Raphael - tense, angry and beyond clear rational thought - a hand curled into a fist as bright pink paint drips down the curve of his beak.
Mike - young, naive, and unwilling to fight back in order to prevent unintentional injury - eyes wide in a mixture of shock and fear.
It's clear to see that Raphael is still wound up from our earlier argument. I can see the pulse at his neck as it heaves in tune with his heart just as well as I can spy the sweat beading down his temple. Mikey is caught in the corner with a stray water balloon held loosely in his fingers; his free hand idly scratching at the back of his neck. These small clues are all it takes for me to understand how everything played out.

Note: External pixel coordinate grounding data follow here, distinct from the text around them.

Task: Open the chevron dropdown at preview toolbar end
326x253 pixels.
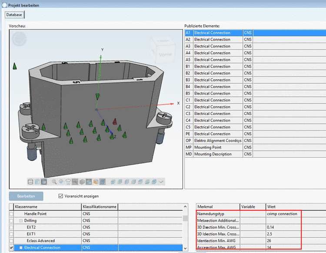Action: click(x=161, y=182)
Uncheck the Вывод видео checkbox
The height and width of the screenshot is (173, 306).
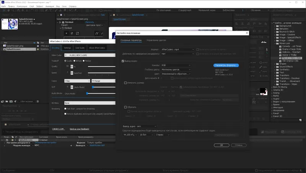pos(123,61)
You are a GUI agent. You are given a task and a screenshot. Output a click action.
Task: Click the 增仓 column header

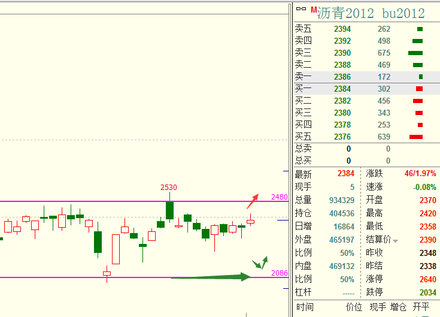[x=399, y=307]
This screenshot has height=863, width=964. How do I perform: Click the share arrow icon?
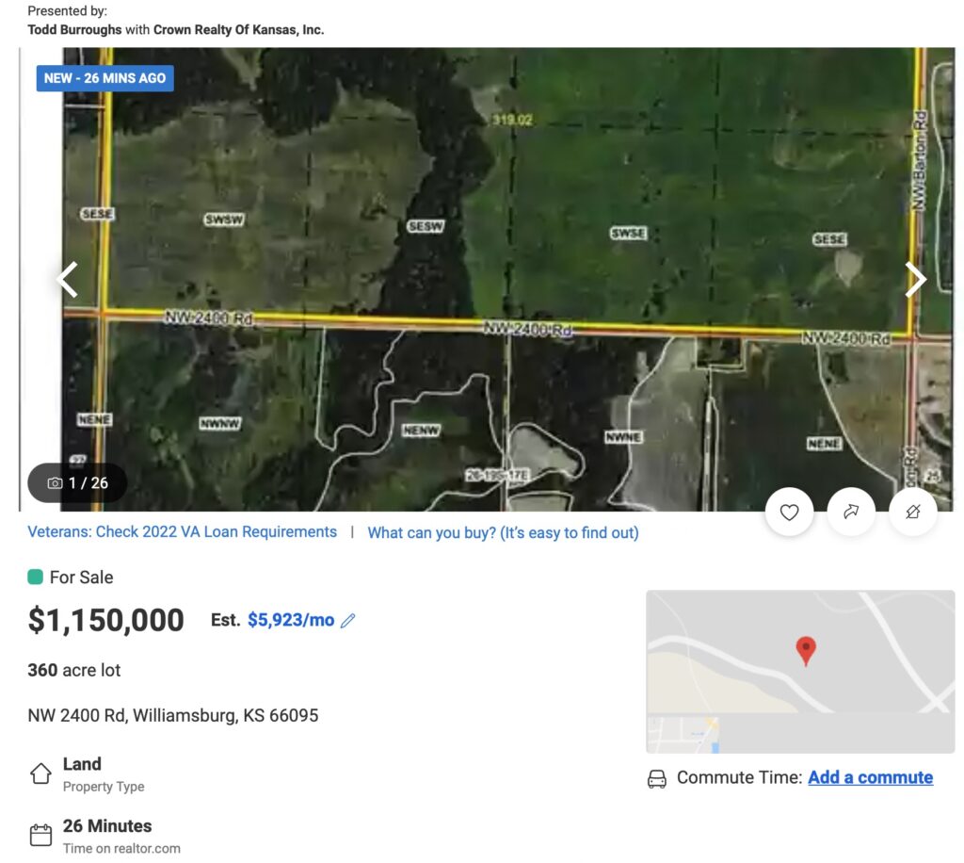pyautogui.click(x=851, y=512)
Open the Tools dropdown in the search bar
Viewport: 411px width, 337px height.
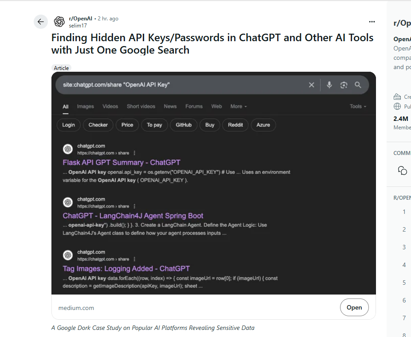pos(358,107)
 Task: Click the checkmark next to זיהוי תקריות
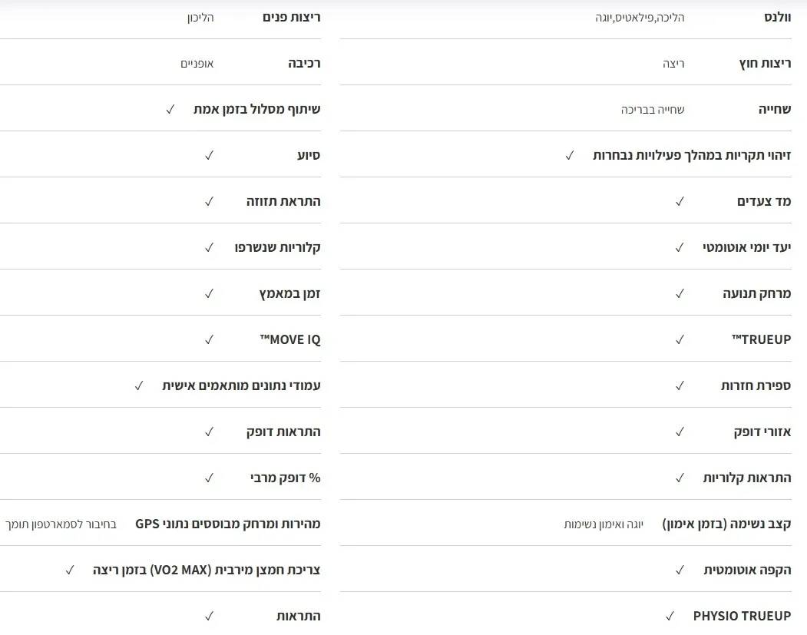coord(570,155)
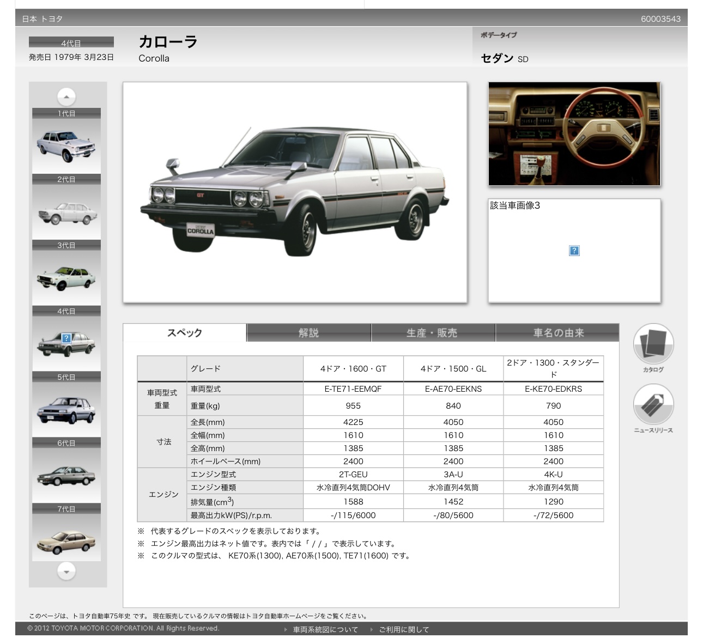The height and width of the screenshot is (644, 703).
Task: Open the 生産・販売 tab
Action: point(432,333)
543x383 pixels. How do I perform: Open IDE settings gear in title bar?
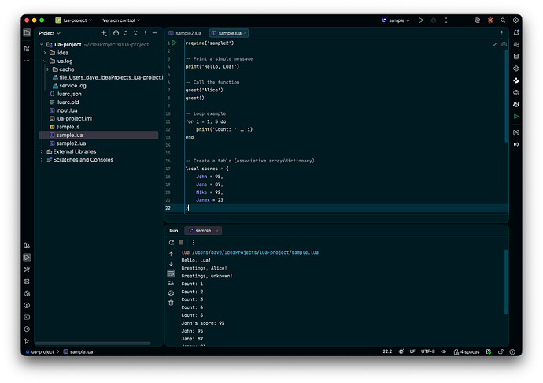tap(516, 20)
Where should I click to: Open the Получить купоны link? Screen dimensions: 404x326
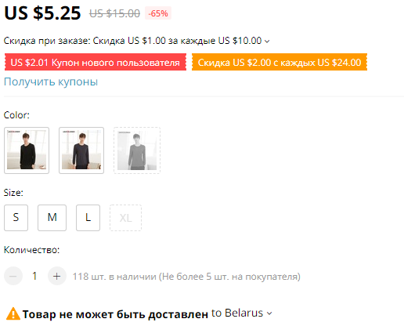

Mike never enjoys seeing either of his brothers in distress; whether it be physical or emotional. All he wants is to hear Raph laugh; to see the glint of humor and mischief in his eyes again. So he does what he does best - be Mikey. Yet Raph is on too short of a fuse to understand that our little brother only wants to help; to calm the raging storm and restore the balance. Raphael is blinded by his anger; all he sees is red and all he will do is react on instinct. Raph has the potential to explode and destroy everything around him; including himself.
In a matter of seconds I wedge myself between the two; slamming a fist against Raph's chest and raising my free arm in a basic block. My hand hums from the force it undertakes as I swiftly catch Raph's punch and expertly twist his arm behind his back. My own arm aches from the force of Raph's throw, yet I remain firm and unforgiving with my grip.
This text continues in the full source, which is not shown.